The question for Chelsea’s owner Roman Abramovich is whether Ancelotti is the man to break up the cartel of elite players who have dominated the club for so long. Can he establish a dynasty rather than simply maintain one?

Ancelotti can always point to the magnificent league and FA Cup double in his first season in England as proof of his ability to get the best out of a group of players at his disposal.

But as one Chelsea source pointed out to Goal.com UK, he was completing a task initiated by interim boss Guus Hiddink following the dismissal of Luiz Felipe Scolari the previous season.

“When Scolari was sacked, Guus quickly rebuilt the whole thing over there,” the source said. “Ancelotti has taken advantage of that but it was always short term. Ancelotti is a really nice man but Guus works harder than he does.


Feeling blue | Drogba's future is in doubt after he was dropped for Fulham game

“Guus rebuilt the team and Ancelotti didn’t change it last year, so they went on being successful. But the natural life of that team has ended and if you don’t put anything else in, the team stops improving and everything falls down.”

There were strong rumours in late December that Abramovich’s finger was hovering over the trigger and that Ancelotti would have been sacked had Chelsea lost to Bolton Wanderers after failing to win their previous six league games.

But the former AC Milan manager, a popular figure in the dressing room, with the club's backroom staff and among the media, dodged the bullet and insiders say his position will now be reviewed at the end of the season.

Securing the fourth Champions League spot – worth £40m to the club in terms of broadcasting, sponsorship and match-day revenue – might not be enough.

“There were strong rumours that Abramovich's finger was hovering over the trigger in December, but insiders now say that Ancelotti's future will be reviewed at the end of the season”

It is believed that Abramovich and his coterie of advisers need to be convinced that Ancelotti is the man to rebuild Roman’s empire.

The squad has already been radically shaken up by the £71m combined outlay on Torres and David Luiz last month and more changes are anticipated in the summer.

Europe’s elite clubs have been put on alert about the potential availability of Drogba, who turns 33 next month, in the summer.

The Ivorian continued playing despite contracting malaria earlier in the season - an illness that prompted a drop in Kolo Toure’s standards two years ago and his subsequent departure from Arsenal - but there is still likely to be a stampede, led by his former club Marseille, to Chelsea’s door to secure his services for one final swansong.
::::::::::
Given instruction 1:
In the Chelsea article, restate the passage starting at "Ancelotti can always" and ending at "the previous season.", substituting "caretaker manager" for "interim boss".
Given instruction 2:
What is the Spanish translation of this sentence from the Chelsea article: "The squad has already been radically shaken up by the £71m combined outlay on Torres and David Luiz last month and more changes are anticipated in the summer."?
Given instruction 3:
According to the Chelsea article, how much is securing the fourth Champions League spot worth to the club?

Dataset extract:
::::::::::
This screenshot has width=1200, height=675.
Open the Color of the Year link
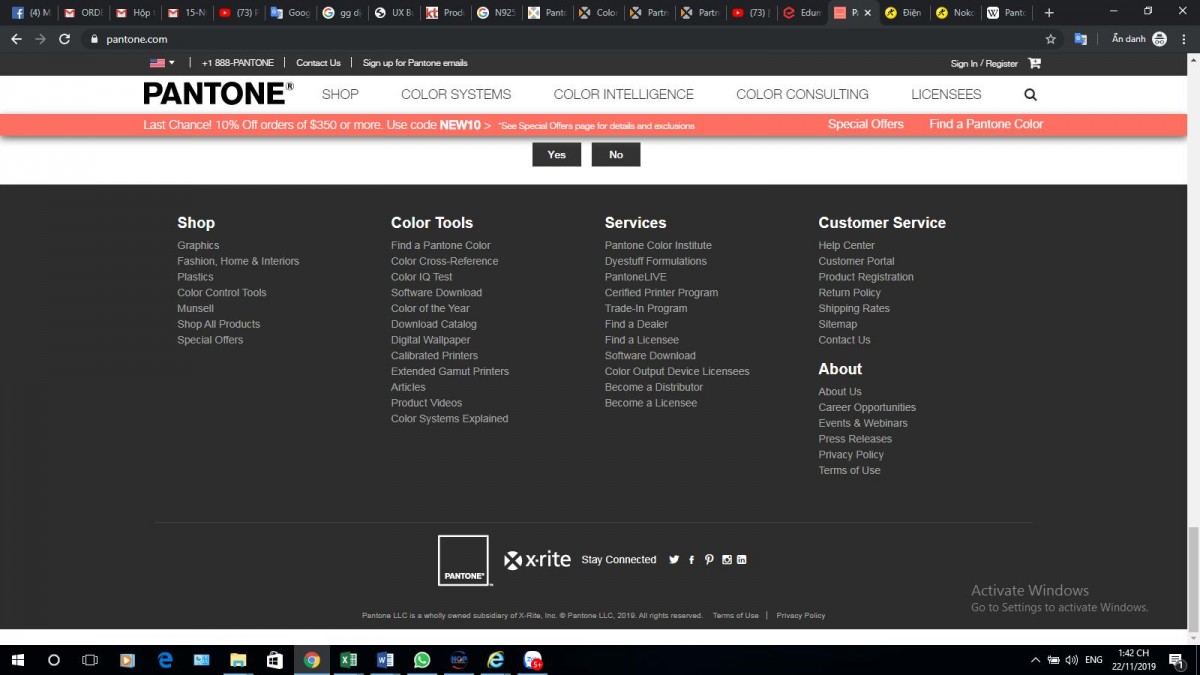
::::::::::
Exercise solution 1:
Ancelotti can always point to the magnificent league and FA Cup double in his first season in England as proof of his ability to get the best out of a group of players at his disposal.

But as one Chelsea source pointed out to Goal.com UK, he was completing a task initiated by caretaker manager Guus Hiddink following the dismissal of Luiz Felipe Scolari the previous season.

Exercise solution 2:
La plantilla ya ha sido sacudida radicalmente por el desembolso conjunto de 71 millones de libras en Torres y David Luiz el mes pasado, y se prevén más cambios en verano.

Exercise solution 3:
£40m, in terms of broadcasting, sponsorship and match-day revenue.